Sous l’image de l’entreprise, lieu de travail à la perspective économique, se dissimulent des phantasmes, des passions, des sentiments, des pulsions qui s’entrecroisent et perturbent bien souvent l’objectif premier et rationnel de l’entreprise, sa réussite. « Non seulement l’affectivité irrigue les entreprises, mais encore l’inconscient groupal ou organisationnel y parle fort » (Enriquez, 1997, p. 9). Il en résulte que la cohérence de l’organisation n’est pas évidente. Elle s’efforce de maîtriser l’anticipation et l’élaboration des objectifs à atteindre par une rationalisation de ses méthodes managériales et organisationnelles, voire par l’instauration d’une bureaucratie des conduites au risque d’une ‘‘quantophrénie rassérénante’’, sorte de maladie de la mesure dont le symptôme dominant consiste à considérer le chiffrage de l’évaluation du travail comme étant le seul critère de pertinence (Herreros, 2012). Il s’agit en fait de canaliser les pulsions vers le travail productif en contrôlant le monde de l’imaginaire, du désir et des phantasmes qui se manifeste dans les comportements de ses membres. « L’imaginaire [...] se présente comme [...] la mise en rapport de ce qui est habituellement [...] disjoint : le sexe et le travail, le plaisir et le labeur » (Enriquez, 1997, p. 85).
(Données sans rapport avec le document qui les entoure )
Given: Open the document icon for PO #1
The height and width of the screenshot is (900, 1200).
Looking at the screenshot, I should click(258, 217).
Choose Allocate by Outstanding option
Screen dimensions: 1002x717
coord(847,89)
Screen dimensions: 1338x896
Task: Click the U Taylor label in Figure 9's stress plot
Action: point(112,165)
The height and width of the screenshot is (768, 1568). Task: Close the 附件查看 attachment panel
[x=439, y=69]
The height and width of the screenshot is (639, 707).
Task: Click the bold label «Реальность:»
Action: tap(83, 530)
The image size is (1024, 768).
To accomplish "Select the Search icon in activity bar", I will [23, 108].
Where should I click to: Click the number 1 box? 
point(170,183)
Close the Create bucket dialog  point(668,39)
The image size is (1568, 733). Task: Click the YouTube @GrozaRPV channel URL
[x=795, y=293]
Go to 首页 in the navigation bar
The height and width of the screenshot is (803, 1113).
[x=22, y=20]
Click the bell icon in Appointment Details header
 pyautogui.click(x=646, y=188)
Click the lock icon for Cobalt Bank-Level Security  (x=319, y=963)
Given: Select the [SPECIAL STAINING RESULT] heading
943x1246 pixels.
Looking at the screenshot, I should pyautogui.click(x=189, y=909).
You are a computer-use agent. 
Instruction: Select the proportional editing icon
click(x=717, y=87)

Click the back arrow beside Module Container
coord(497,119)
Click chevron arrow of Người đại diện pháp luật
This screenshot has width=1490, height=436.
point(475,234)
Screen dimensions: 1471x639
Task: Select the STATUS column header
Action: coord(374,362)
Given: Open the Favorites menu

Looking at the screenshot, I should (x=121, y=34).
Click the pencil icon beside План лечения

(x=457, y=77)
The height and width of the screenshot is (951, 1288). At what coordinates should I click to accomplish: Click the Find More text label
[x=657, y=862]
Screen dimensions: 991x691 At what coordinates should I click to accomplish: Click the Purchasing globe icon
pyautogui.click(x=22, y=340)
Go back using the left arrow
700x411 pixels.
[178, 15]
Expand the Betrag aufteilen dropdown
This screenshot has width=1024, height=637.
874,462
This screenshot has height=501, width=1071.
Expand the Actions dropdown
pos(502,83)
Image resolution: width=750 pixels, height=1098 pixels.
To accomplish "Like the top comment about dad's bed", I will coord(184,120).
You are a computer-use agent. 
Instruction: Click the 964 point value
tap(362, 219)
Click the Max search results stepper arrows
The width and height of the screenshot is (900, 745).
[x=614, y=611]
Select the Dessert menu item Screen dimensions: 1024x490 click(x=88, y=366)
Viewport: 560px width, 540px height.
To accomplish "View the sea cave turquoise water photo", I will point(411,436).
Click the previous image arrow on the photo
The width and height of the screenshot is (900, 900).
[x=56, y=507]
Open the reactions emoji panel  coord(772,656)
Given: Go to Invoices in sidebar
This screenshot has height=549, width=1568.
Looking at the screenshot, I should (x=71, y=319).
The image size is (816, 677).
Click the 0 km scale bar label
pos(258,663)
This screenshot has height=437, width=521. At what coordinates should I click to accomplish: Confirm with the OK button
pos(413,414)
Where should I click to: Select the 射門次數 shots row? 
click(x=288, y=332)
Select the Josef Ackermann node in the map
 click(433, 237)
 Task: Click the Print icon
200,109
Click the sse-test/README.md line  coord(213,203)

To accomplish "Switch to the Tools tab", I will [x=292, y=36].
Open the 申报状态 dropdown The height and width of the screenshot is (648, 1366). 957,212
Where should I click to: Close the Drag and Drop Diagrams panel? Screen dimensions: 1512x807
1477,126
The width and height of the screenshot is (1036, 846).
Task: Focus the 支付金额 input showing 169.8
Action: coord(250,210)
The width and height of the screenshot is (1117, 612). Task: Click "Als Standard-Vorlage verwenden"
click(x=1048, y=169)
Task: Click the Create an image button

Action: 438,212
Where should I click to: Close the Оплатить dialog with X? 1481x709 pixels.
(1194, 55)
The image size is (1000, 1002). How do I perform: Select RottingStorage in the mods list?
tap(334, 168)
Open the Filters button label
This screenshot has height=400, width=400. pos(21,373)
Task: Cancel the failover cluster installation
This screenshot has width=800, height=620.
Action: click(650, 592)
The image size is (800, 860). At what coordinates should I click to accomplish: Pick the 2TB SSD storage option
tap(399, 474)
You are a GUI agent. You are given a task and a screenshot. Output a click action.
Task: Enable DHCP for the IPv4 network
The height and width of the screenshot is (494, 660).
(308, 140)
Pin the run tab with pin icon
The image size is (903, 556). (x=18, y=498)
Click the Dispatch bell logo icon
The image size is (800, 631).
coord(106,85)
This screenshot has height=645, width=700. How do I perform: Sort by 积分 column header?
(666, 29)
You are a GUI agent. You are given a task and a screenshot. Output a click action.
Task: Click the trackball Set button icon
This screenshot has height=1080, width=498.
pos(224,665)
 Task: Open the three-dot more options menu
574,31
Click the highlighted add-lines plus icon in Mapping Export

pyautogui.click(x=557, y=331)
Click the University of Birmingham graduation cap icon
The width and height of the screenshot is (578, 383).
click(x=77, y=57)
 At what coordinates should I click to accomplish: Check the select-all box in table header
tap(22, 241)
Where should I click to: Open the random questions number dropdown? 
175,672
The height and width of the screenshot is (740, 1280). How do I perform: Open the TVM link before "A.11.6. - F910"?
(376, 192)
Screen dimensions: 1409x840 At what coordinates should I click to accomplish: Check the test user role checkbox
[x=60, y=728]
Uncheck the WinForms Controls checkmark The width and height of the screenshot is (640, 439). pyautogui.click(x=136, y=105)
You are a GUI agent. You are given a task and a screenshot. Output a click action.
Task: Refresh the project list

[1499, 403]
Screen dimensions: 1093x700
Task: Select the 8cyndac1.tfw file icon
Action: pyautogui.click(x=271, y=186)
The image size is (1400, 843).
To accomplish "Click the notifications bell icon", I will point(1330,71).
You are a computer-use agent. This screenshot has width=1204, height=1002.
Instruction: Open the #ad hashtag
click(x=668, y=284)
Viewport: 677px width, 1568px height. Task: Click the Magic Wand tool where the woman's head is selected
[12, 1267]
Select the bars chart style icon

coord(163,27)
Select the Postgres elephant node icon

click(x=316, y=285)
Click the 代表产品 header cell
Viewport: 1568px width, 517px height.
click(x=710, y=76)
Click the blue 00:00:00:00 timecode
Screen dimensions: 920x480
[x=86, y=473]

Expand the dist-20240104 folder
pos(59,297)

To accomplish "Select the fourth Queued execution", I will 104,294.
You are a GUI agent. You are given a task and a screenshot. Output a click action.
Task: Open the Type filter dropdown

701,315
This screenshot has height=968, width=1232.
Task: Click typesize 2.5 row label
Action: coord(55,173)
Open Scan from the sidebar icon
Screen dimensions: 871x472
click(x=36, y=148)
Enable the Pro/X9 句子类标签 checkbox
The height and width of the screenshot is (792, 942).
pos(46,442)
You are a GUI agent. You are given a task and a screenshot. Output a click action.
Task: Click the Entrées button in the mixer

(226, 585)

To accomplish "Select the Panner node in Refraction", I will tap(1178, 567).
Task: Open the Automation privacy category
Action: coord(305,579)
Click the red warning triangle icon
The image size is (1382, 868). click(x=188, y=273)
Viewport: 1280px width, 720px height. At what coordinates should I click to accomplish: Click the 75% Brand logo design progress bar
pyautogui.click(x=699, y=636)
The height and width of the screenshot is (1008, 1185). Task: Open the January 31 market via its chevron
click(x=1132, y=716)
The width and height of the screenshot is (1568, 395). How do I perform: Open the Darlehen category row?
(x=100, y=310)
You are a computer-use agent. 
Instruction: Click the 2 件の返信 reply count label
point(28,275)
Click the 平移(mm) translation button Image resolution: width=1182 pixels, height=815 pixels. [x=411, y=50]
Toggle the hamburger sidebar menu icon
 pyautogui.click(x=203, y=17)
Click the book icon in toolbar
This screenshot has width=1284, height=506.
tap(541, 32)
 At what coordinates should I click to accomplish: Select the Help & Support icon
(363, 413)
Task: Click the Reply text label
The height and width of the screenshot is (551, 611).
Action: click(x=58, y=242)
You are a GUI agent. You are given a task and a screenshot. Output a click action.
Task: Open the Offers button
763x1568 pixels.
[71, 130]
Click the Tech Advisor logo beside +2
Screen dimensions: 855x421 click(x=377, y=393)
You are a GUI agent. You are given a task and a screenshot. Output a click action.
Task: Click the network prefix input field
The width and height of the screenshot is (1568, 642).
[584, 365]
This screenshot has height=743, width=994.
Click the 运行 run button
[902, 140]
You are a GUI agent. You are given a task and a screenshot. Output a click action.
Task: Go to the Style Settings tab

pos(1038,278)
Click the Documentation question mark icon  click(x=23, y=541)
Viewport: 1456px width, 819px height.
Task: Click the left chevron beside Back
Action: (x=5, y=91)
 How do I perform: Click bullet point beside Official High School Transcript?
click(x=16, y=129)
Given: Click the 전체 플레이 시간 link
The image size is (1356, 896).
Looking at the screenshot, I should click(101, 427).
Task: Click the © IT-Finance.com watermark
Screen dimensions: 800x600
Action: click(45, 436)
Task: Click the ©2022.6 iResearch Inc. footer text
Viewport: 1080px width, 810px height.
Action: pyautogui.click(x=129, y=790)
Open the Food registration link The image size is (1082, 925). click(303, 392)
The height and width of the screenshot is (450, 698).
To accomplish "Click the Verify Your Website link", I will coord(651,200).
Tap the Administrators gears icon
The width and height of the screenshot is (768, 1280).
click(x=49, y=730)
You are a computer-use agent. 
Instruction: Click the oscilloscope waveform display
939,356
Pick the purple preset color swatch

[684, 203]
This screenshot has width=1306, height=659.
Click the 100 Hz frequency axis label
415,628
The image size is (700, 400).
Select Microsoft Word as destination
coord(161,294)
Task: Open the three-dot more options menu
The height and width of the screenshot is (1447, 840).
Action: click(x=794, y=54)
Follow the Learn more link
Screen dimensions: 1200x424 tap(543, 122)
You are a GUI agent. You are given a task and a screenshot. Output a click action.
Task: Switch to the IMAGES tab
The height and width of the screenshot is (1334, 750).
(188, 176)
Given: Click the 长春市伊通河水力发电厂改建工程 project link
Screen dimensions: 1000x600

La gestion de l’imaginaire reste cependant aléatoire pour l’entreprise car « le genre humain est radicalement en proie à la séduction, de tout temps, dans l’inconscient » (Sibony, 1986, p. 60). Elle s’efforce d’y arriver en faisant adhérer les individus à la culture et aux valeurs qu’elle définit et défend. Elle se donne des structures pour ce faire, telles que les chartes ou autres organisations de contrôle. En matière de sexualité, ce qui est notre propos, « les pulsions instinctives qui sous-tendent la vie sexuelle sont presque toujours plus fortes que les interdits sociaux » (Ruffié, 1986, p. 194). Leur gestion est donc complexe.

C’est pourquoi il paraît indispensable d’approfondir la connaissance de la sexualité, du désir qu’elle suscite et de la séduction qu’elle engendre avec ses conséquences sur les comportements humains au sein de l’entreprise pour en gérer au mieux l’impact.